## [TASK ITEM]
In the records below, which lines include "Policy"? Copy them.

Segment Start: DATA PROVIDED

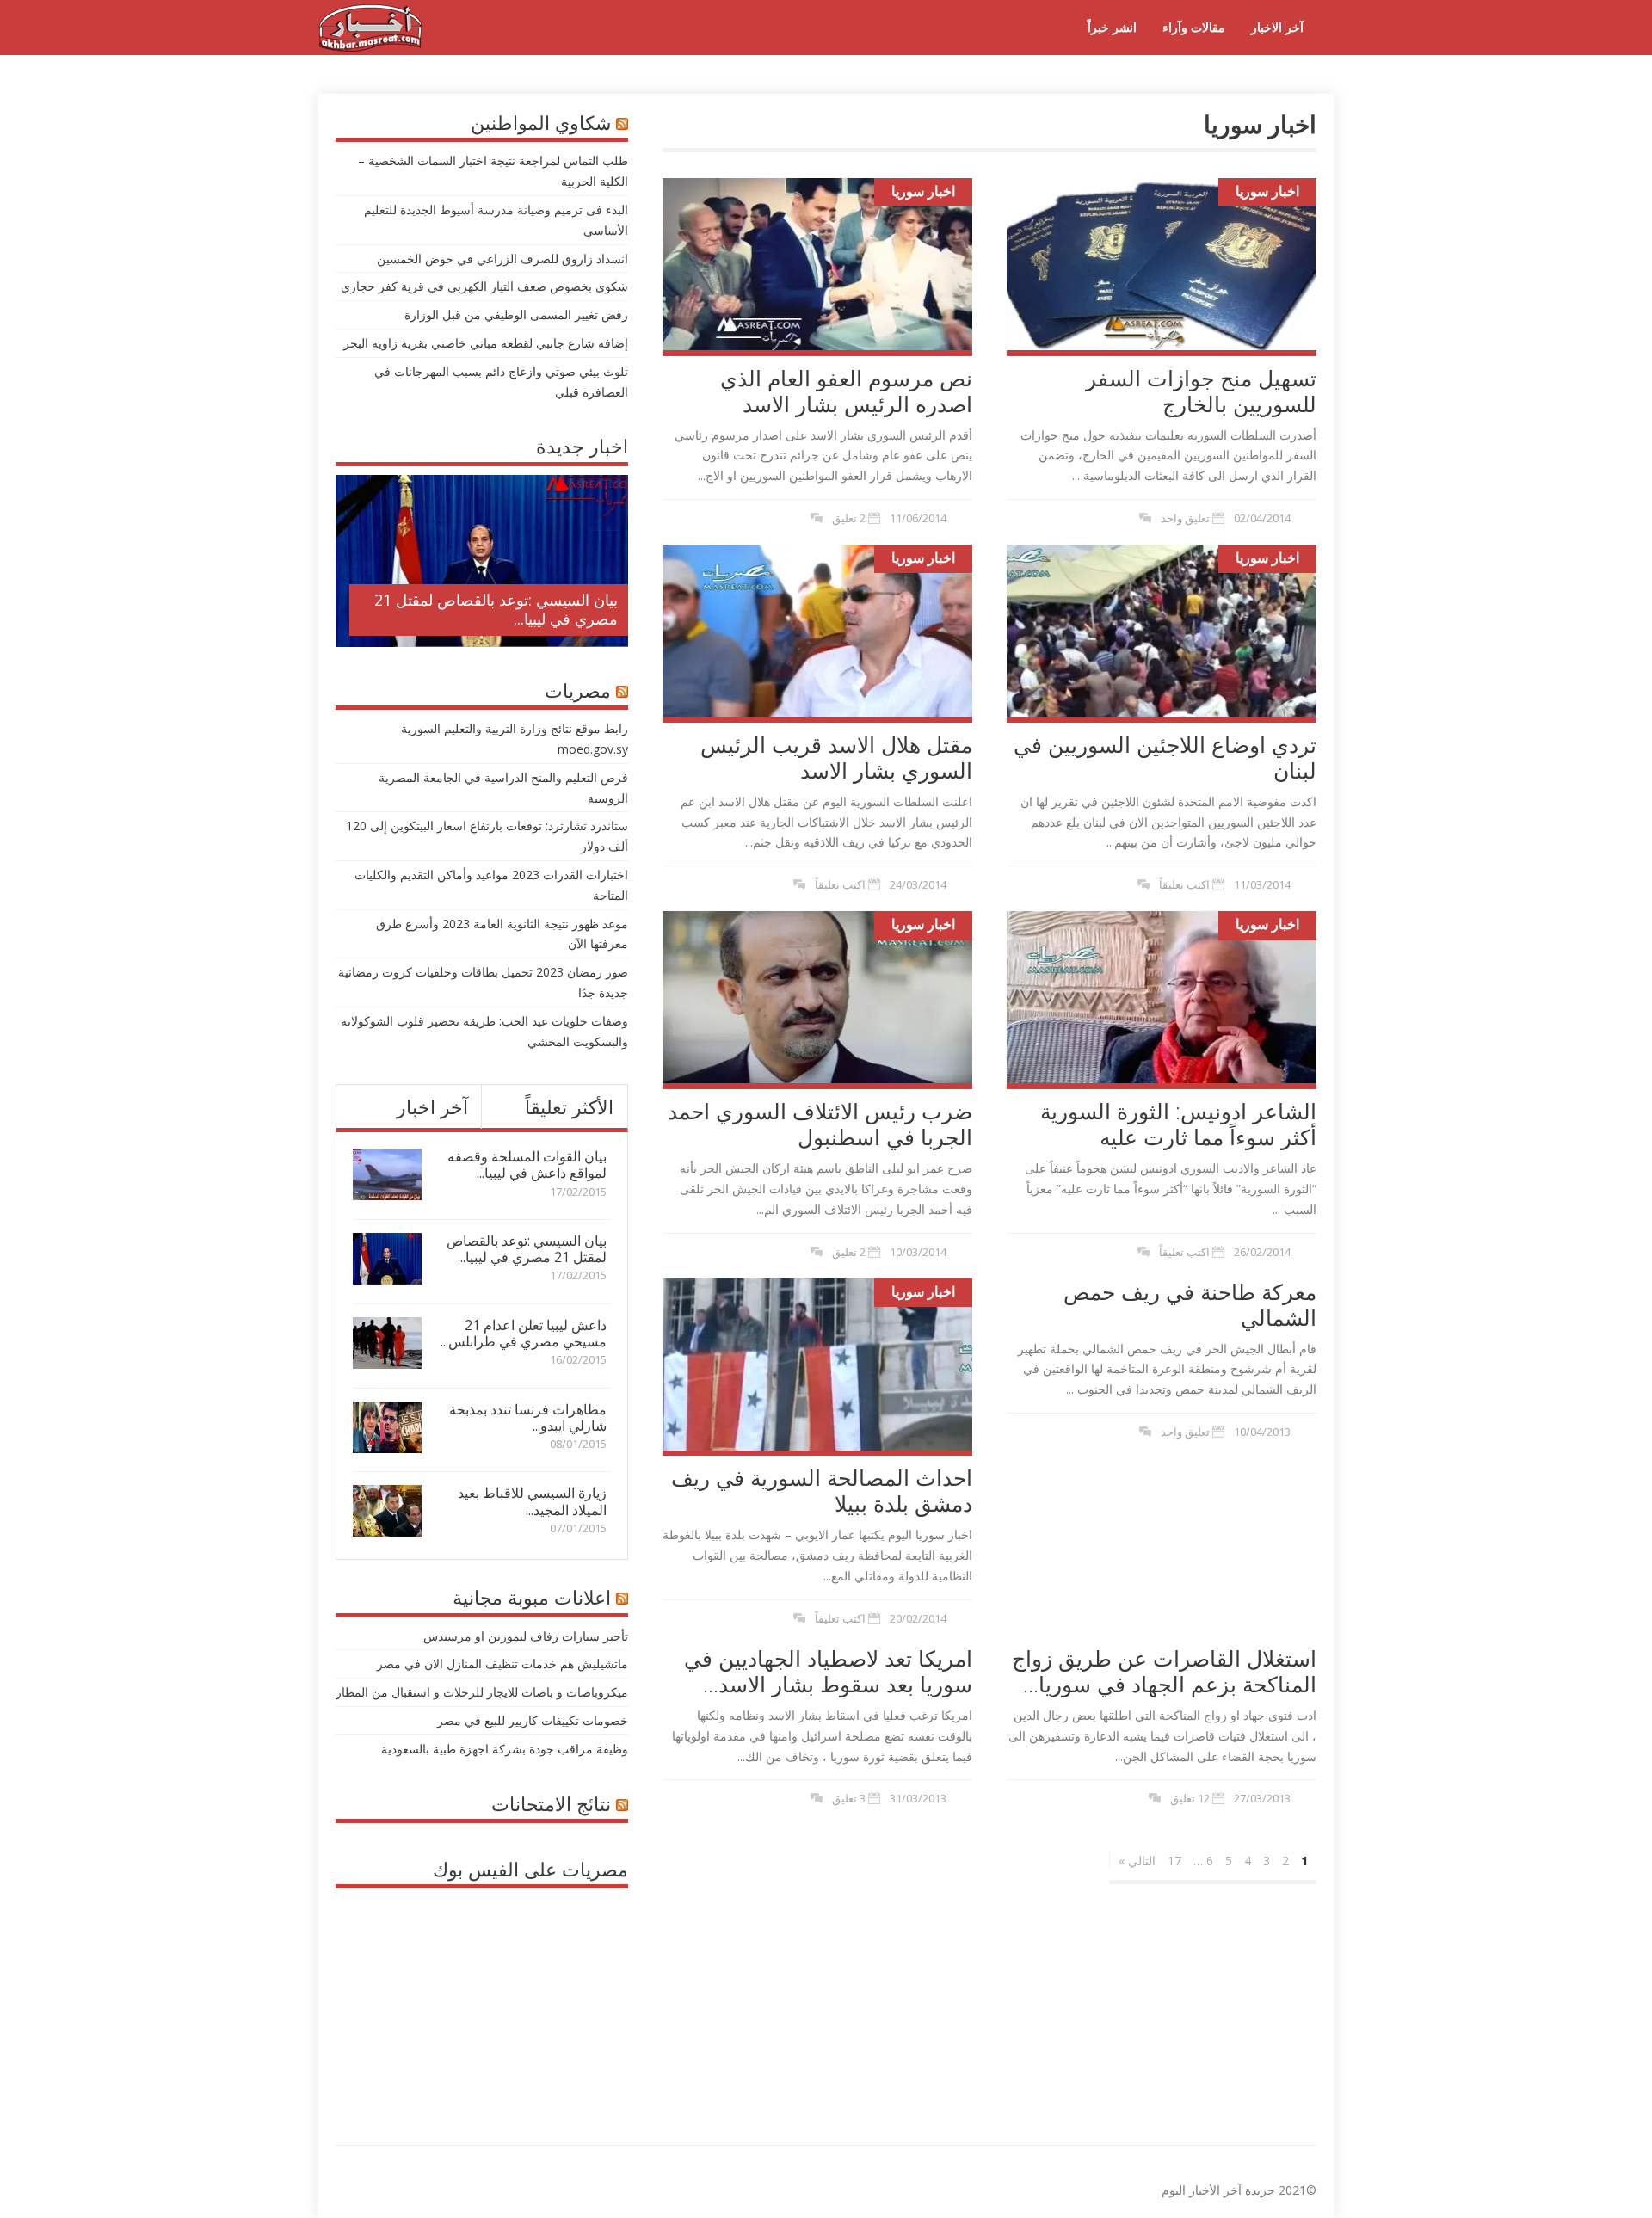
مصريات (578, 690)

Segment End: DATA PROVIDED
Segment Start: DATA PROVIDED

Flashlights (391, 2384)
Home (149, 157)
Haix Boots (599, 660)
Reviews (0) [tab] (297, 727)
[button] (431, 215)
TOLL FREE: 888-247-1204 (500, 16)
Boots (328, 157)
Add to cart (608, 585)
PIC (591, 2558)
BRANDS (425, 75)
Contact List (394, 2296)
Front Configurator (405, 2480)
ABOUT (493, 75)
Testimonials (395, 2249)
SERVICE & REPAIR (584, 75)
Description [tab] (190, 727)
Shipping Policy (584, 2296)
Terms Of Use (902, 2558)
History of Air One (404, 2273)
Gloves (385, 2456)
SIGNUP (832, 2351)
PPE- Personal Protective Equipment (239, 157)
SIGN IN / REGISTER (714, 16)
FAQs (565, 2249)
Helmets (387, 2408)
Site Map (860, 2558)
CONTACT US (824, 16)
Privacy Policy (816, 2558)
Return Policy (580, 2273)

Segment End: DATA PROVIDED

## [WRITTEN ANSWER]
Shipping Policy (584, 2296)
Privacy Policy (816, 2558)
Return Policy (580, 2273)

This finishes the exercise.